◆ PROBLEM DESCRIPTION
Each record must come back unchanged in your answer, stripped of its images.

___ EXERCISE INPUT ___

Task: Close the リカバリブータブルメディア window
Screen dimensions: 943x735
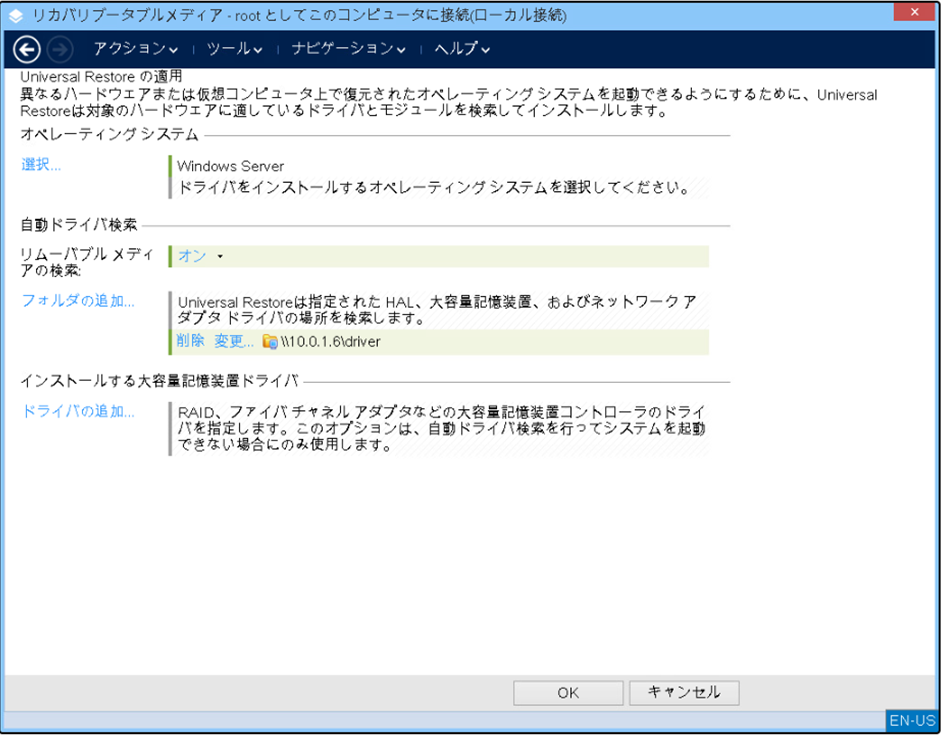Action: [916, 14]
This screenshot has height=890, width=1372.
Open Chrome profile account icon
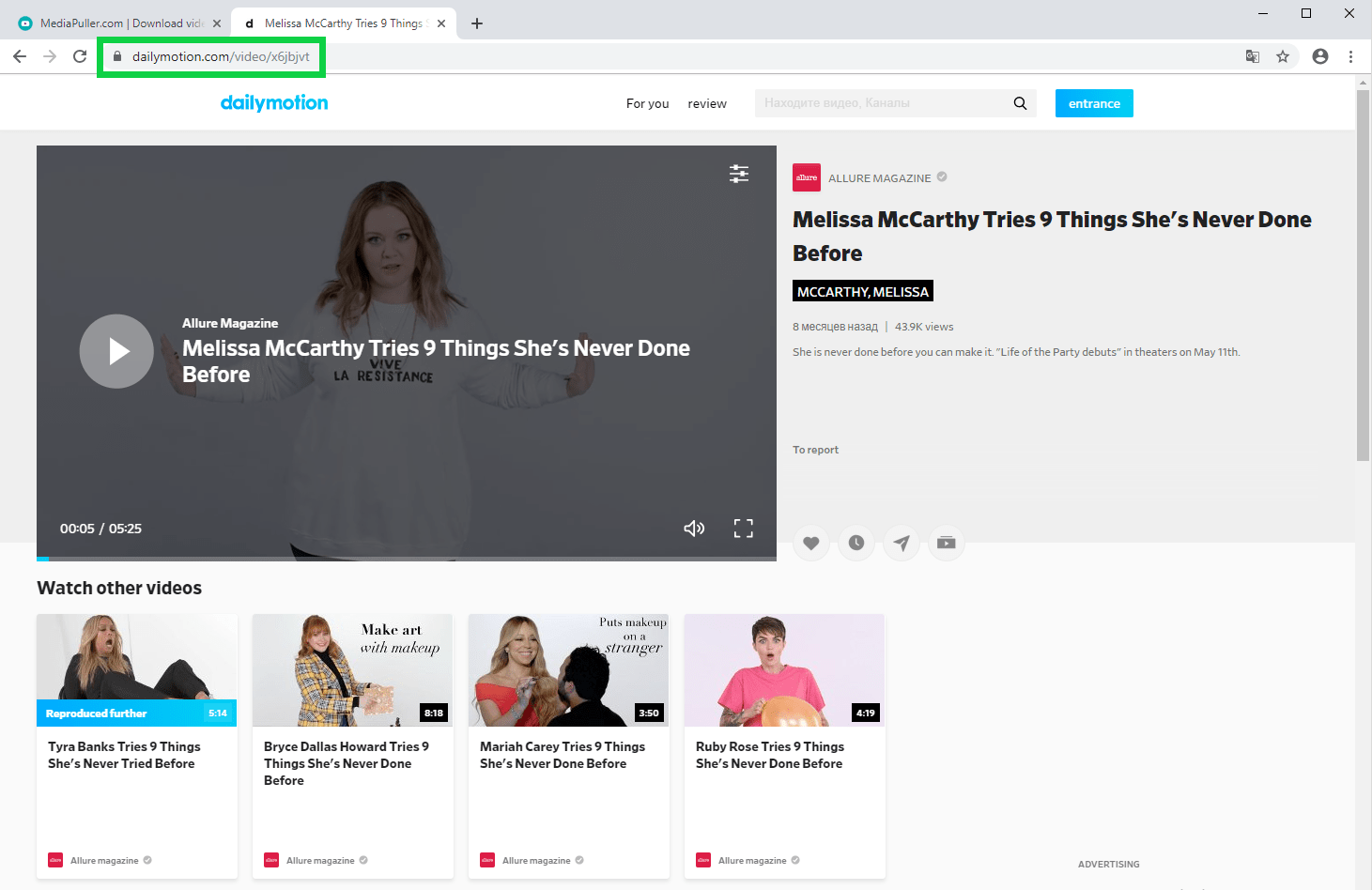pos(1320,56)
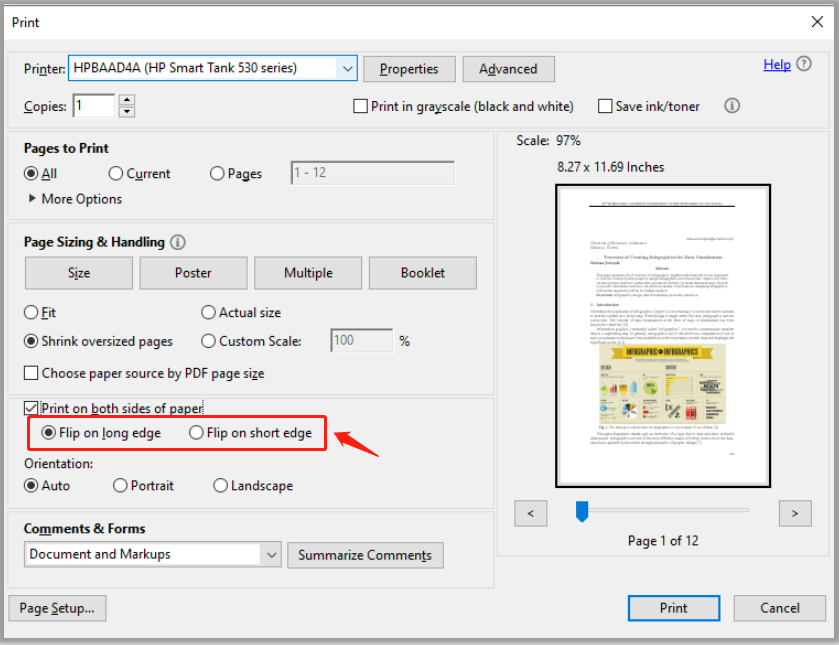Open Comments & Forms dropdown list
The image size is (839, 645).
tap(271, 554)
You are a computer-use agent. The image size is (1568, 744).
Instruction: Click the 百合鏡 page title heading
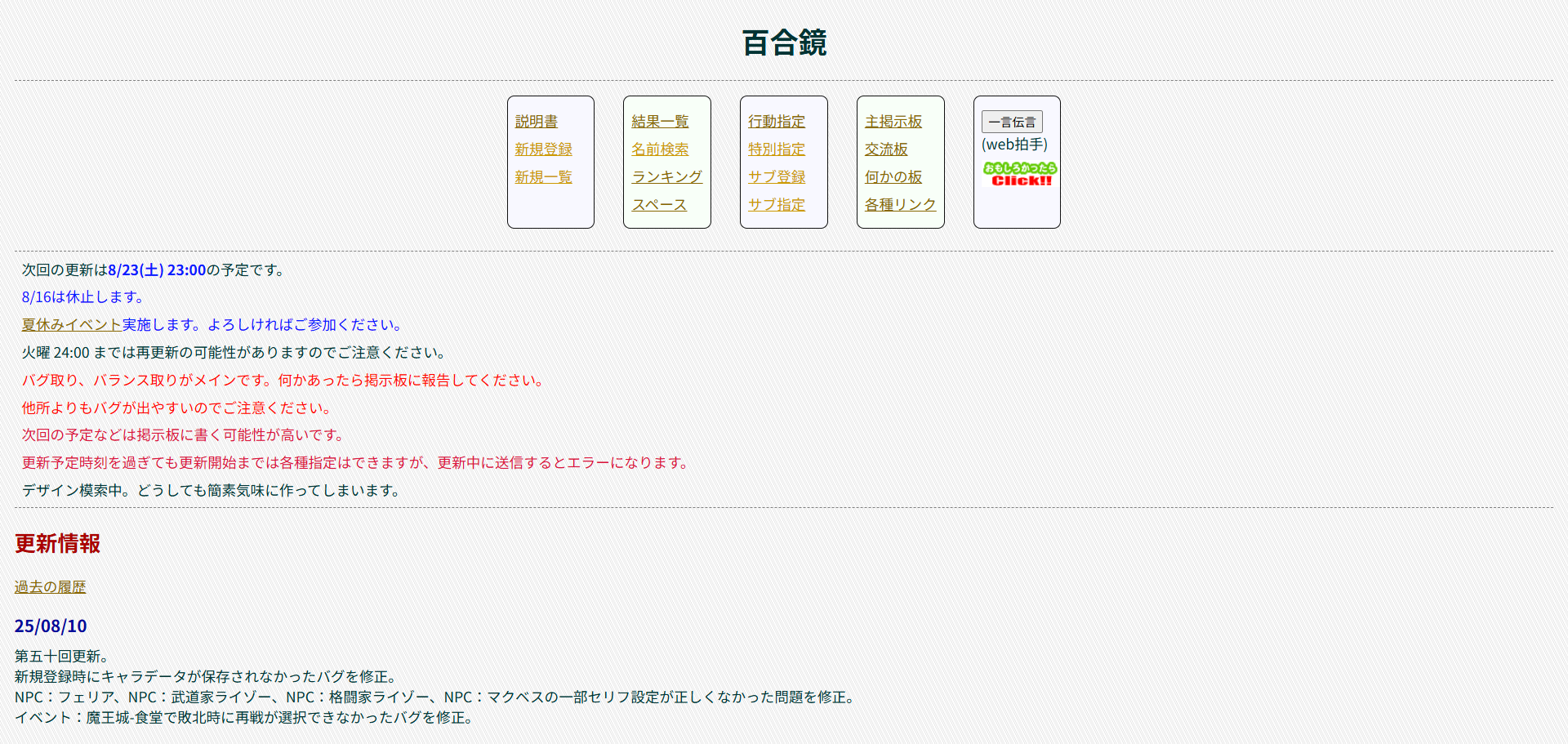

___

◆ RESPONSE AREA
Task: Close the リカバリブータブルメディア window
Screen dimensions: 943x735
Action: [916, 14]
This screenshot has height=890, width=1372.
Open Chrome profile account icon
pos(1320,56)
Open Comments & Forms dropdown list
The image size is (839, 645).
tap(271, 554)
You are a computer-use agent. The image size is (1568, 744).
Instruction: Click the 百合鏡 page title heading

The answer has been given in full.